We must teach and that confers the awesome responsibility to veracity and truth. Teachers cannot talk of Anne Frank and her belief in the goodness of mankind without including details of her betrayal and gruesome death in Bergen-Belsen. We do not know what she might have said had she survived. And we must pursue justice for in genocidal murders, the perpetrators have not only killed and left behind wounded survivors but they have torn the fabric of human society.

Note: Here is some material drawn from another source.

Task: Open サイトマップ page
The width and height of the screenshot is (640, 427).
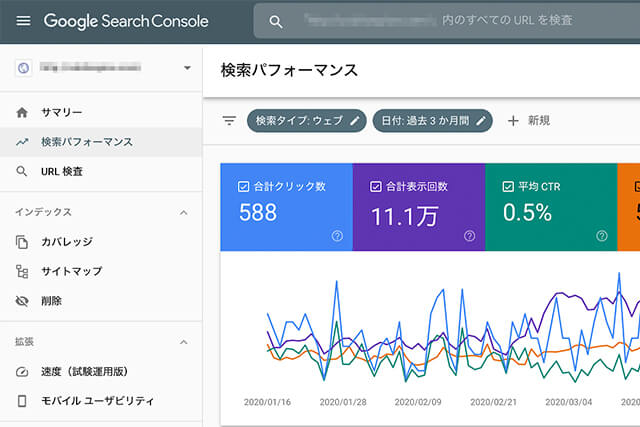Action: [71, 271]
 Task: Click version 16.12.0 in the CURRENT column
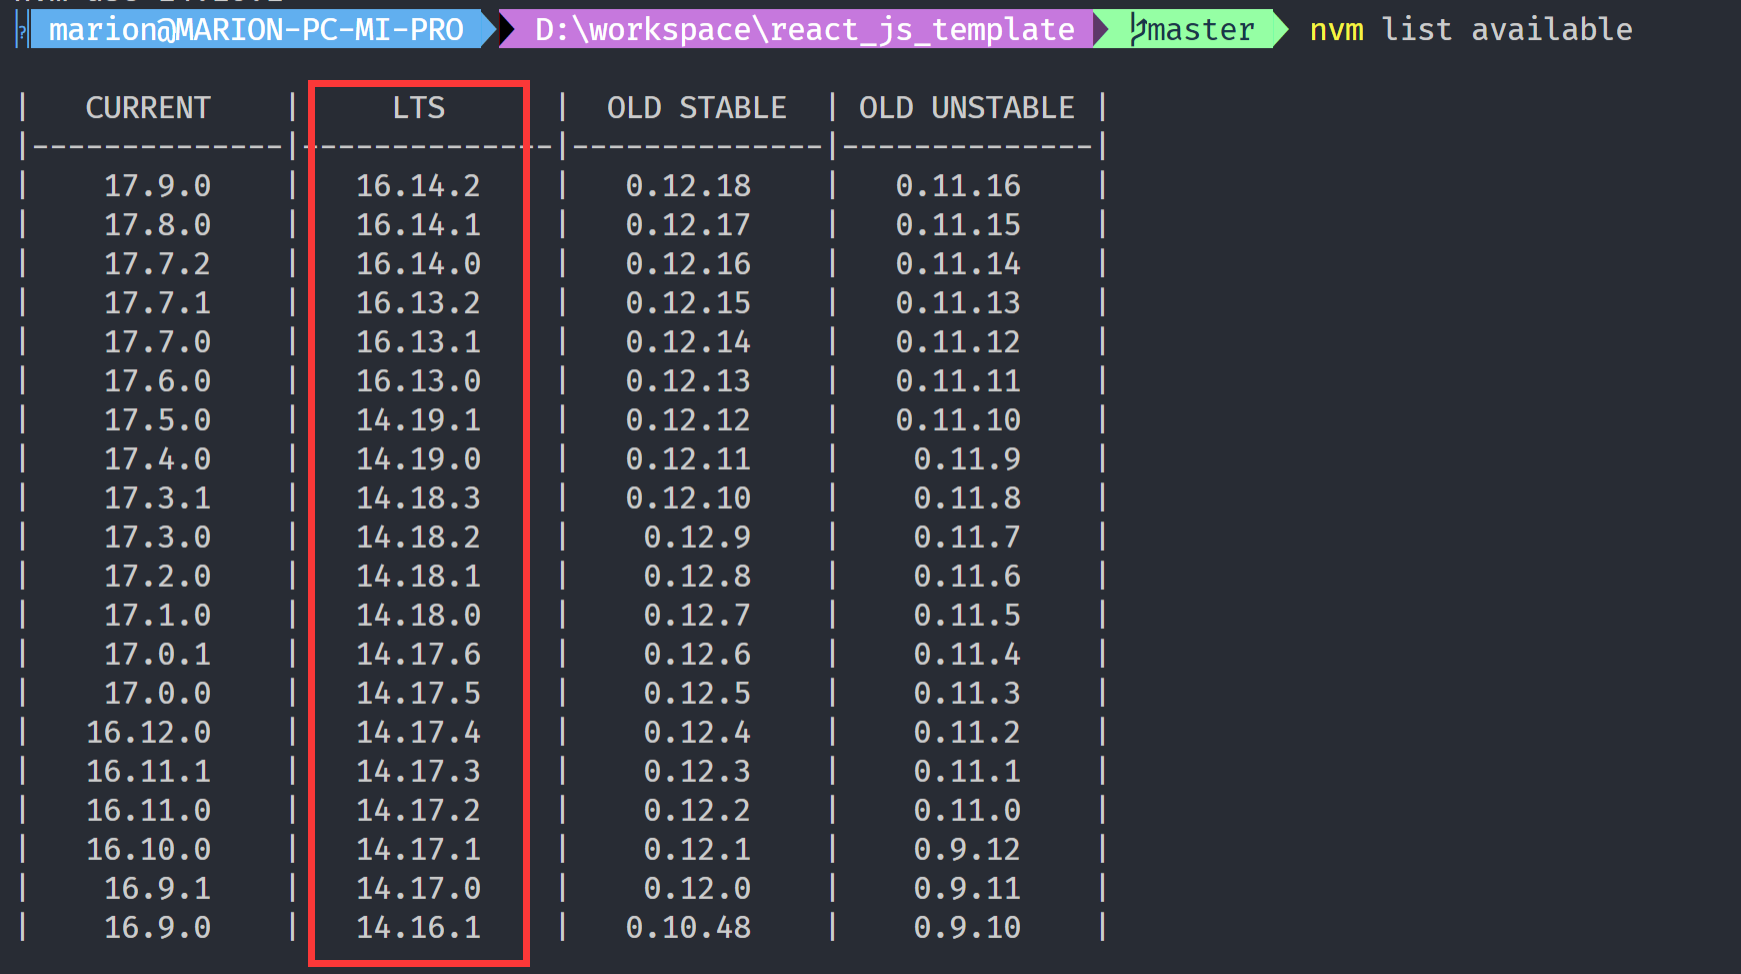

On this day, we remember our losses. The murdered Jewish children have left a tremendous void. We will never know what they might have contributed to human existence. But we can guess. Of the thousand children found in Buchenwald on April 11, 1945, 426 were brought to Ecouis, France, for their recovery. They were told they would never recover. They were labelled as psychopaths. Who else could survive the camps?  That small group produced Rabbi Israel Meier Lau, recently Chief Rabbi of the State of Israel, his brother Naftalie Lavie, a former Israeli Consul to New York, Rabbi Menashe Klein, the physicist Kalman Kalikstein, a colleague to Albert Einstein, many physician-specialists here in the United States and France, medical directors of hospitals, numerous teachers and businessmen, most of whom raised families and supported their communities with dignity and passion, and of course, Nobel Laureate Professor Elie Wiesel. Few, if any, became a burden in the countries where they settled. Not one exacted revenge unless revenge includes the successful recapture of a meaningful life against overwhelming odds.

But why do I feel so uncertain, so insecure, so vulnerable, even now, after the gift of a successful life denied to so many? Could my insecurity derive from the hatred of Jews being preached from new pulpits? Are we hearing Holocaust denial not from some misguided individuals but from Nations represented here in the UN? The world’s longest hatred has found new practitioners. Has anti-Semitism found fertile ground once again? Will the words that are heard today lead to genocide tomorrow?

Fortunately, you have chosen to mark this day of Holocaust remembrance as a reminder of what is possible when racism and prejudice run wild. In remembering the Shoah, you have ensured that all those who deny this tragic event in order to write their own fictional version, are exposed for the world to see. No longer can a fascist leader with mass murder in mind dismiss his critics, as did Hitler, with “Who remembers the Armenians?” You have chosen to keep hopes and dreams alive for our people as well as your children and grandchildren. For surely we have learned that hatred directed towards the Jewish people never stops with Jews. We are your warning, we elderly children now grown old. Listen to us carefully. We carry a message from “over there”.